• **EXERCISE REQUIREMENTS**: All lines from the one bearing "Where should I" through the end of the data below must be printed exactly as they stand, with pictures removed.

──────── LISTED RECORDS

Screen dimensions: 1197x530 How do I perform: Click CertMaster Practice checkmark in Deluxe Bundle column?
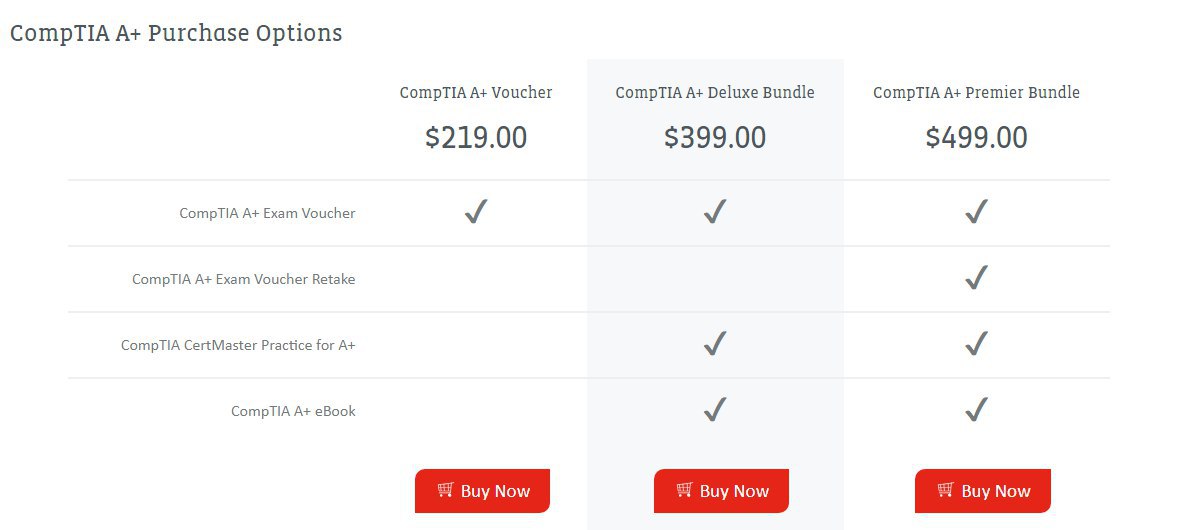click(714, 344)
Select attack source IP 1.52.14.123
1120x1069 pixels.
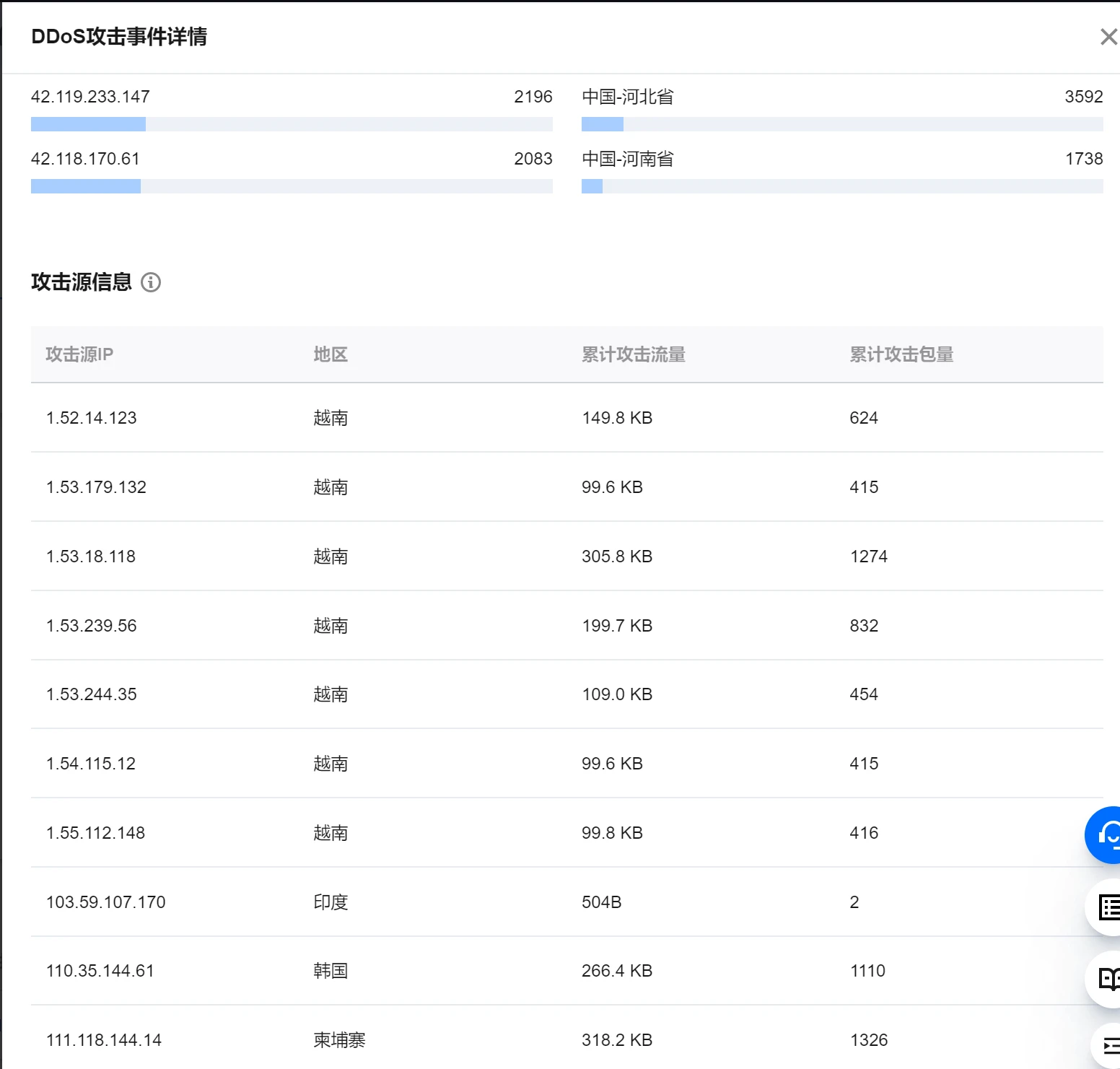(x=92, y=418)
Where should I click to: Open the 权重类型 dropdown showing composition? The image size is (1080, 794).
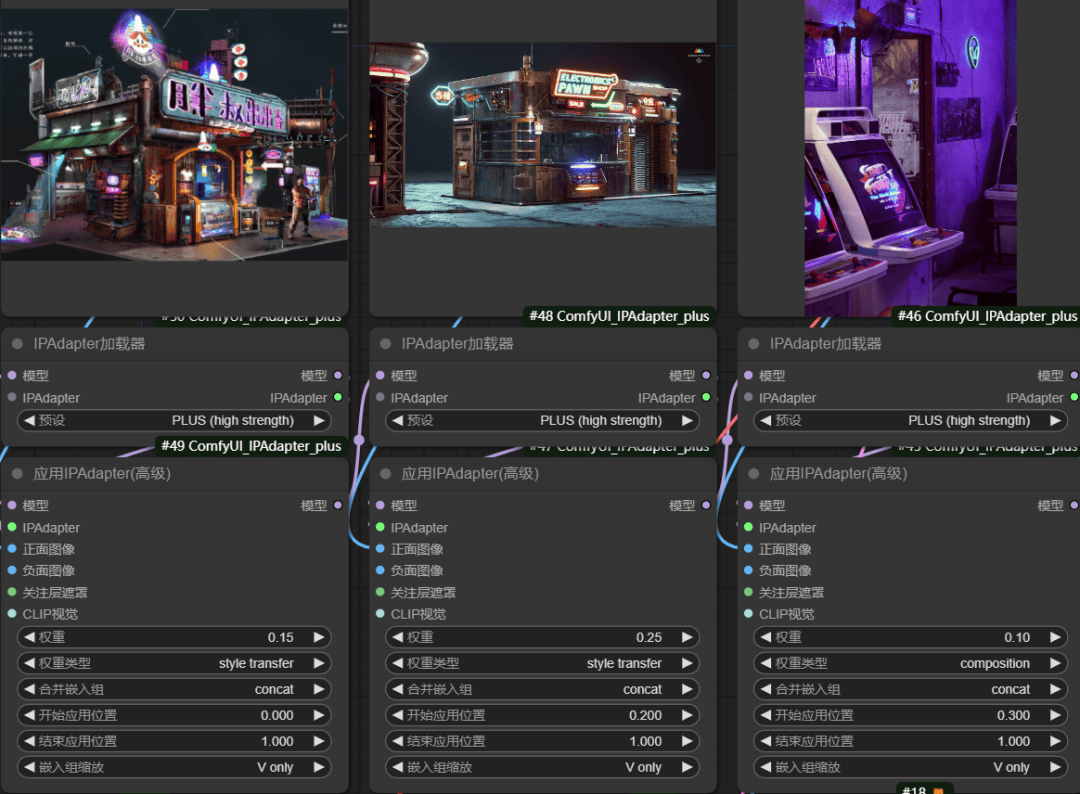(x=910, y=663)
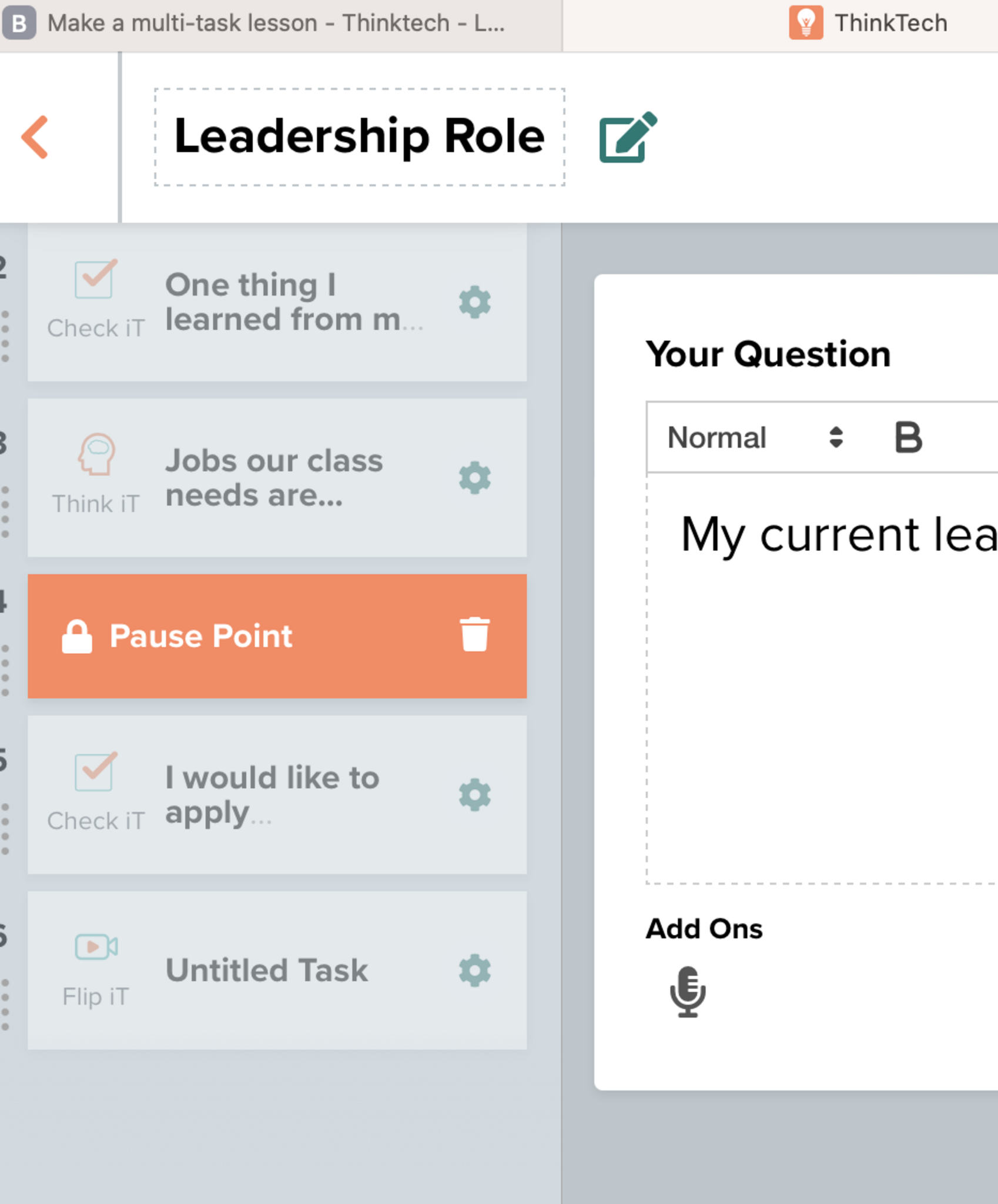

────────────────

• **ANSWER TO THIS PROBLEM**:
Where should I click to: Open the 权重类型 dropdown showing composition? The image size is (1080, 794).
(x=910, y=663)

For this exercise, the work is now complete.